● To do
Report each line of the records that contains the word "Select", copying those lines in full.

[Dataset rows]
■ ■ ■ ■

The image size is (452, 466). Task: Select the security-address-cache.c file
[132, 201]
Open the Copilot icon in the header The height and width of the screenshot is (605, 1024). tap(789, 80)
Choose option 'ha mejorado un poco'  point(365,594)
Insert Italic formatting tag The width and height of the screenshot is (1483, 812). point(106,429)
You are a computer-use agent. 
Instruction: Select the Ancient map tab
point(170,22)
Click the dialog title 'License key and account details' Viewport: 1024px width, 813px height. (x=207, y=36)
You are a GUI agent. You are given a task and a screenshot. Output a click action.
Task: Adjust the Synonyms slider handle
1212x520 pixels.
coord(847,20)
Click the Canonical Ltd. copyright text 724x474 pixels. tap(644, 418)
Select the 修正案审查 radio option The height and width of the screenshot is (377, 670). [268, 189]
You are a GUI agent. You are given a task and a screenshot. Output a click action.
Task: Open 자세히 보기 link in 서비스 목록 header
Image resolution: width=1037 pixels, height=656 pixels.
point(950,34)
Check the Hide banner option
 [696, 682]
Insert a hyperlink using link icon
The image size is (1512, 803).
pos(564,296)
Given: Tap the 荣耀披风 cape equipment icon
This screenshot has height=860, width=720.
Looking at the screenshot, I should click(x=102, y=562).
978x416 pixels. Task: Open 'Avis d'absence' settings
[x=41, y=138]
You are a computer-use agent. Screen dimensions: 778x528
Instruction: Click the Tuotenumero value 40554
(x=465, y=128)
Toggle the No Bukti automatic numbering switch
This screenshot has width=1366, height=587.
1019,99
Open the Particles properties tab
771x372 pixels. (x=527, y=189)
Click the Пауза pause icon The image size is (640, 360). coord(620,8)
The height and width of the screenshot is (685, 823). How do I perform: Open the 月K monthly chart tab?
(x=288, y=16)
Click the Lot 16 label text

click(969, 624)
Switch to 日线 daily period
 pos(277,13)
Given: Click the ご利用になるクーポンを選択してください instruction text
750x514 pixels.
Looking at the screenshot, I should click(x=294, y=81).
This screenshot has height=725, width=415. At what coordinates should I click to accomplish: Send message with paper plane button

■ ■ ■ ■

● Task solution
The image size is (452, 466). Task: Select the security-address-cache.c file
Instruction: Select the Ancient map tab
Select the 修正案审查 radio option The height and width of the screenshot is (377, 670). [268, 189]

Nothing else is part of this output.